The picture below shows the set up ready to measure the backlash of the X axis.
Here is the method I used:
- Position the plunger on the dial indicator a short distance from a surface that moves in the direction of the axis being measured. The plunger should be perpendicular to the surface.
- Jog 0.001″ along the axis being measured into the plunger, until the needle moves at least 0.001″.
- Note the value shown on the dial indicator. We’ll call this ‘S’ for start.
- Jog the axis 0.001″ seven times into the plunger. Each jog will cause the needle to move. Be careful not to cause the needle to move to the maximum position.
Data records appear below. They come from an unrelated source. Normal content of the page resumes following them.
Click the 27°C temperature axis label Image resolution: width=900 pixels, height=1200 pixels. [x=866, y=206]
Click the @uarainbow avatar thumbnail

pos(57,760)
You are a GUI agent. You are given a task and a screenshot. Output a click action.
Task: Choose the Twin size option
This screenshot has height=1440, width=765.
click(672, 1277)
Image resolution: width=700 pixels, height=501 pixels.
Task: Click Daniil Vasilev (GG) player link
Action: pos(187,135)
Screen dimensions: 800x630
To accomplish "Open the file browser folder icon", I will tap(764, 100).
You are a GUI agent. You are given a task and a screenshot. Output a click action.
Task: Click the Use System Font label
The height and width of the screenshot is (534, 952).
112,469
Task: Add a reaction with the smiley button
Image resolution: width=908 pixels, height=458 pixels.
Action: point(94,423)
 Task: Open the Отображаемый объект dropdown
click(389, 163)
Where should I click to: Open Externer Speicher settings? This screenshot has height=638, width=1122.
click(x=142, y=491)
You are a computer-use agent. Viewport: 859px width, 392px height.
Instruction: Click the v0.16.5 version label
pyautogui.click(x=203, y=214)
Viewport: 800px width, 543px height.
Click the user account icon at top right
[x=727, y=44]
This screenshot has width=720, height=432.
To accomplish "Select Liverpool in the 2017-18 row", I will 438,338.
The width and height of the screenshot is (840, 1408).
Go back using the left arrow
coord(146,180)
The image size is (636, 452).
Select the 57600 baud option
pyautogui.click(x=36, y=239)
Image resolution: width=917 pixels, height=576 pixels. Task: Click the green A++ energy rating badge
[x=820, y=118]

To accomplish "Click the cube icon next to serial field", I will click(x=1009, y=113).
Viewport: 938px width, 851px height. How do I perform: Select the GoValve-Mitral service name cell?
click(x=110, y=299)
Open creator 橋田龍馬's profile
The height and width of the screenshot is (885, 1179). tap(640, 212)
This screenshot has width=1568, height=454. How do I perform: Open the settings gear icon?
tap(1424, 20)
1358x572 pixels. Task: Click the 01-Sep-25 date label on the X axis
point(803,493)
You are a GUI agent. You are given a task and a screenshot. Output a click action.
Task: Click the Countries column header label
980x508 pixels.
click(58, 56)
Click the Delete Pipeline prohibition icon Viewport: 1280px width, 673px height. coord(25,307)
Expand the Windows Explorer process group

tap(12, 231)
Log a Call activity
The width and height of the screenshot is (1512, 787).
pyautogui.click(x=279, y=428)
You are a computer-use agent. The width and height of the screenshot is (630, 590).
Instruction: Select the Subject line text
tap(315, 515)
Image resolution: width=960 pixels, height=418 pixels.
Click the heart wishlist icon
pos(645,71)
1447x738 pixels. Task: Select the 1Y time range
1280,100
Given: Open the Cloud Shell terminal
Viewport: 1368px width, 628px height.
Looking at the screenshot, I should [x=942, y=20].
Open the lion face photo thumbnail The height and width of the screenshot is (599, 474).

- Jog the axis 0.001″ seven times away from the plunger. The first one, two or three jogs may not cause the needle to move. This is the slack being taken up and hence the backlash.
- Note the value shown on the dial indicator. We’ll call this ‘F’ for finish.
- Calculate the difference between the finish value and the start value (F -S). This is the amount of backlash.
- Jog the axis away from the plunger
- Repeat two more times then work out the average value.
The next picture shows the position of the dial indicator used to measure the Y axis.
The last picture shows the position of the dial indicator used to measure the Z axis.
For my machine I measured the backlash as (averages):
- X = 0.00538″
- Y = 0.00250″
- Z = 0.00030″
EMC2 provides software compensation for backlash. This isn’t as good as using anti-backlash nuts, but I was curious to see how well it would perform. One thing to keep in mind is that over time wear will cause the backlash to change. To configure EMC2 simply add the backlash values to the axis sections of the INI file. Nice and simple. For example:
I then remeasured the backlash and obtained the following values (averages):
- X = 0.00073″
- Y = 0.00010″
- Z = 0.00013″
The Y axis saw the greatest improvement (96%) followed by the X axis (86%) and the Z axis (56%). I think this is pretty good.